Só eu. Eu fico aqui deitado sentindo meu sangue escorrer.

Queria ter tido um emprego. Aquele cara disse que eu era meia boca. Que minha poesia era rimada e que isso não estava mais na moda. Desdenhei dele. Também estava na merda. Estava lendo os vencedores. Li todos os finalistas do último Jabuti, mas só percebi porque eles ganharam depois que os procurei um por um no Facebook. Vi todos.

Você desrima. Para de inventar essas merdas subjetivas. Volta a tirar as ideias dos sonhos. Escreve sobre o cavalo branco alado sobrevoando pelo céu da metrópole. Sem violência. Sem sangue e sem esperma. Tudo é limpo e ninguém fode com ninguém.

Investi nas camisas e calças bem alinhadas. Entrei na livraria e fui direto nos vencedores. Li todos. Deixei a barba crescer e arrumei uma namorada com cara de intelectual. Ela estava na faculdade e seus amigos tinham barbas fodas e camisas cor de vinho. Tinha parado com a autoficção. Escrevi em terceira pessoa e inventei que era um cara branco que escreve em cafés do centro da cidade.

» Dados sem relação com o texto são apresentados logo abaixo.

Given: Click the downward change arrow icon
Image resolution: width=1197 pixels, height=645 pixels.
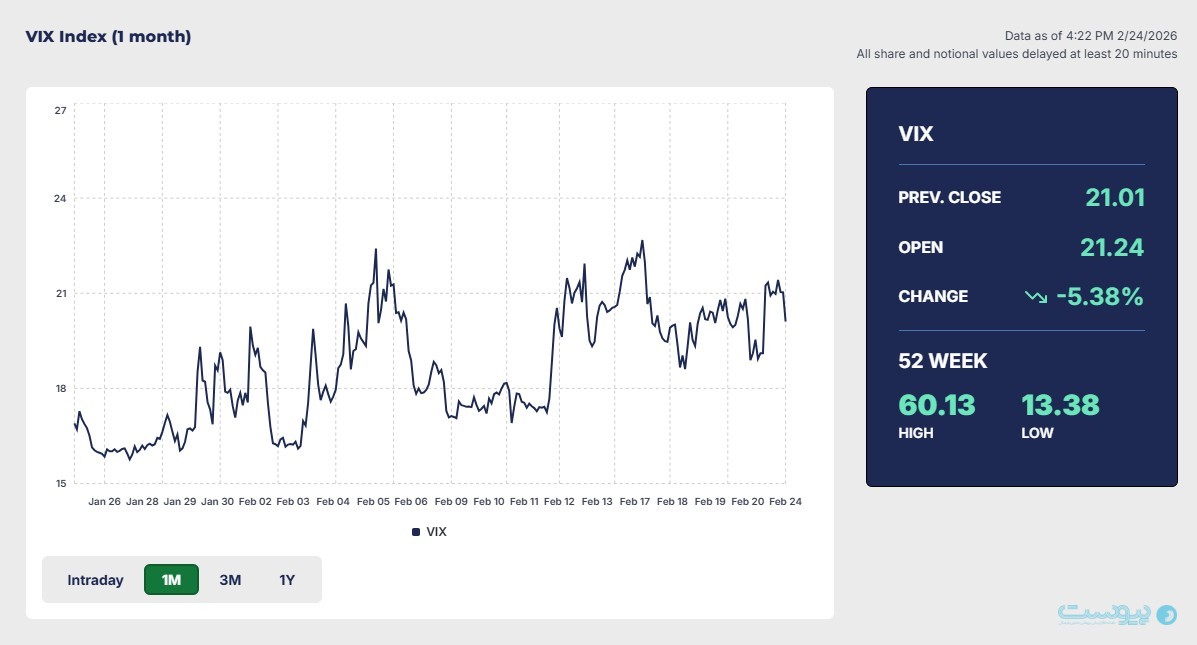Looking at the screenshot, I should click(x=1035, y=297).
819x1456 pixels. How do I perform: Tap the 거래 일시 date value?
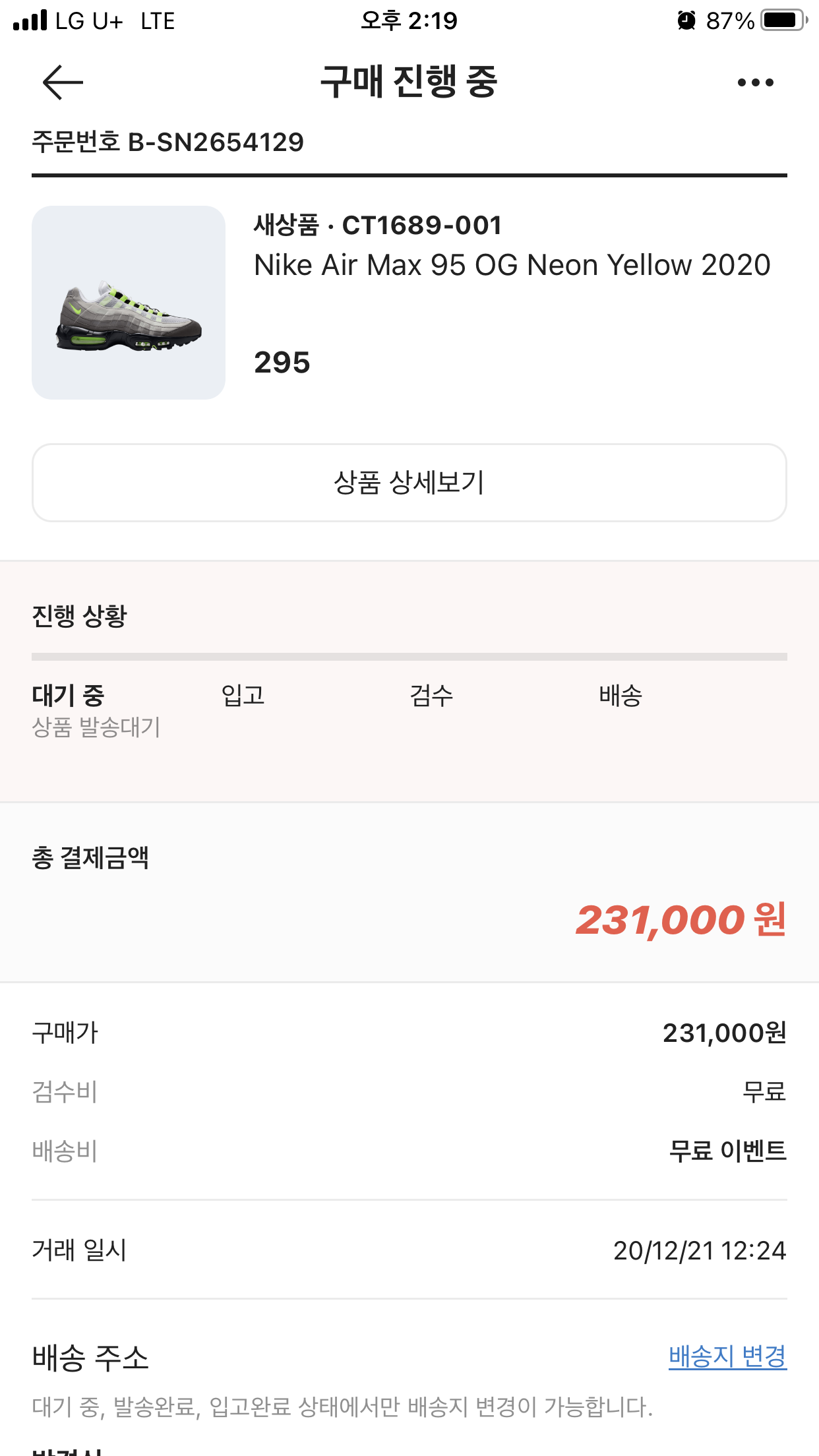(x=699, y=1250)
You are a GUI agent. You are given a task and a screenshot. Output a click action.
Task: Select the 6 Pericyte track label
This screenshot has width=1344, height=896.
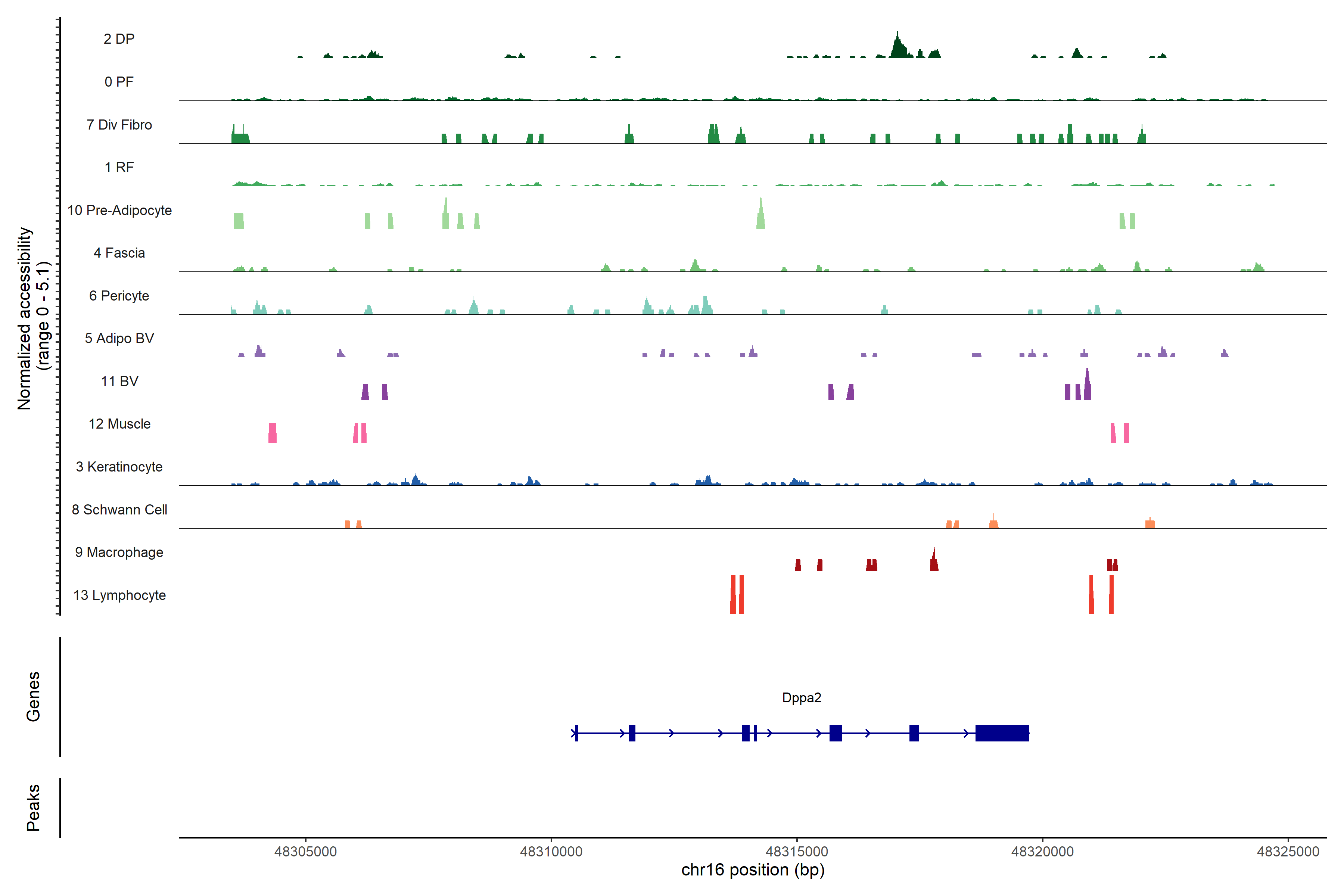(x=119, y=296)
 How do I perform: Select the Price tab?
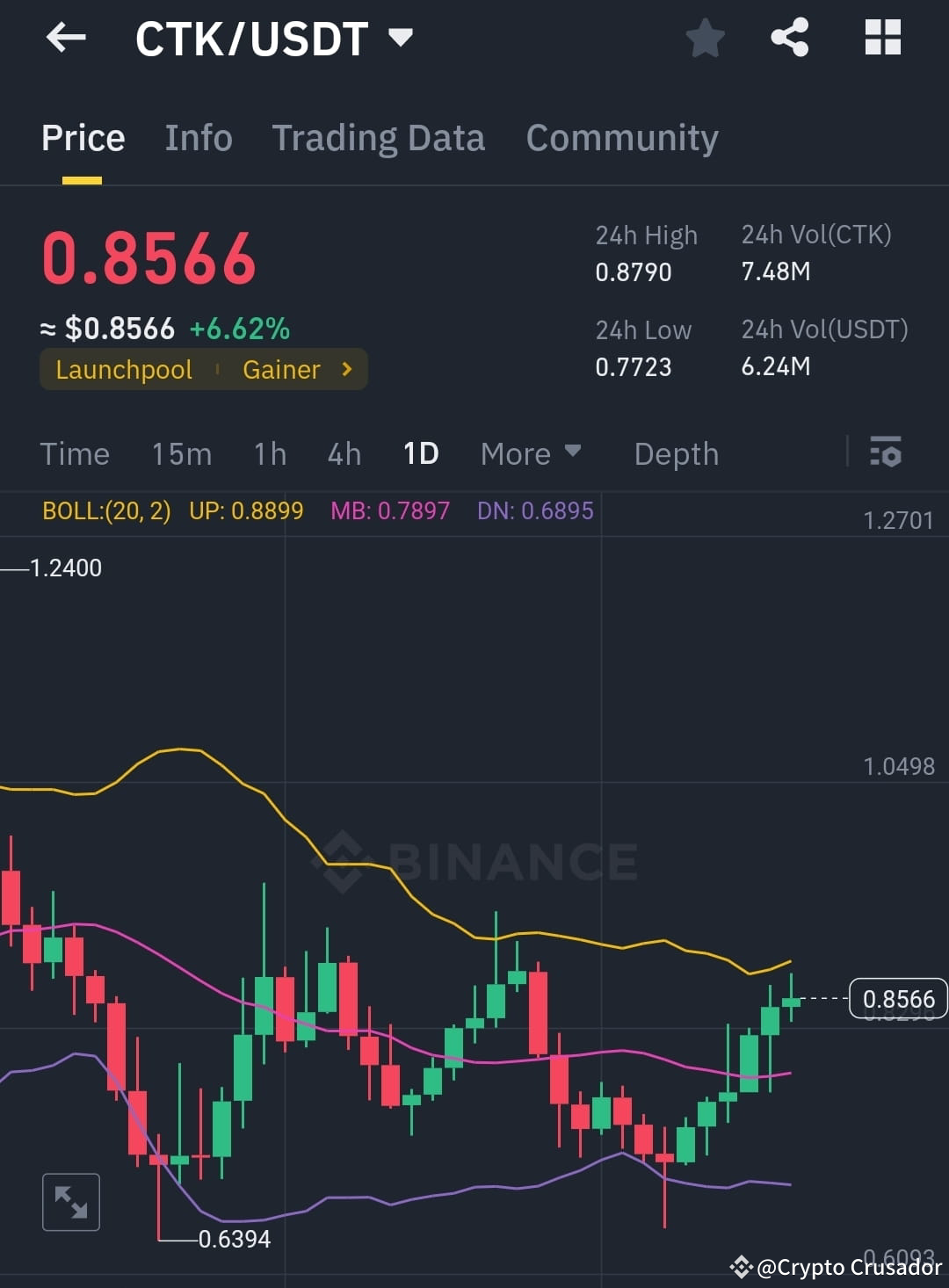(x=83, y=138)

O Paulo Coelho tem razão. O negócio é esoterismo e mansão na quinta avenida. Comprei um óculos e fui em festivais literário. Puxava papos com professores medíocres que diziam que Bukowski era bom, mas que sua poesia não prestava. Assisti àquele seminário daquela professora sobre como não devíamos mais ler Céline porque ele apoiou o nazismo e que não deveríamos mais endeusar Picasso porque ele foi cuzão e não ajudou Max Jacob a sair da cadeia.

Você recusa as fodas com as mulheres de sempre. Lê teoria literário e vê se aprende rápido a falar direito. Matricula no francês e bebe vinho.

Ela leu minhas histórias e disse que não prestava. Volta pra casa e deixa essa barba crescer mais um pouco. Lê mais poesia e não falta no francês.

Ela cospe em você com a cara cheia de cerveja artesanal e ri do seu inglês de merda. Escritor é o caralho. Começa a fumar maconha e ela ri do seu baseado todo torto. Atura as ninfetas maconheiras na sua casa.

Não soca o calouro que te chamou de favelado. Eles riem porque você muda o tempo verbal no meio do texto. Faz cara de burro e finge que não entendeu. Ela riu porque você nunca escutava jazz para escrever e o barbudo que ganhou o último jabuti sim. Eles riem porque você nunca publicou nada, nem foi resenhado por um crítico da Folha de São Paulo, porque nunca fez faculdade e porque ainda escreve essas merdas que são ruins mesmo.

Você pega um machado que o avô dela trouxe da China e arrebenta sua quitinete toda. Liga o gás e empurra pra dentro do pulmão tudo que pode. O machado quebra e então você joga as roupas pela janela.

Ele disse pra ela que eu era meia boca e ele tinha uma barba foda e ele recebeu um e-mail da companhia das letras pedindo para negociar e ele ganhou o concurso de poesia da faculdade e ela disse que eu era favelado e preto e que nunca tinha visto escritor favelado e me mandou procurar um emprego e  mesmo depois de tanta teoria ainda não tinha aprendido o papel do tempo verbal na ficção e eu me joguei pela janela e estou aqui, olhando a cidade.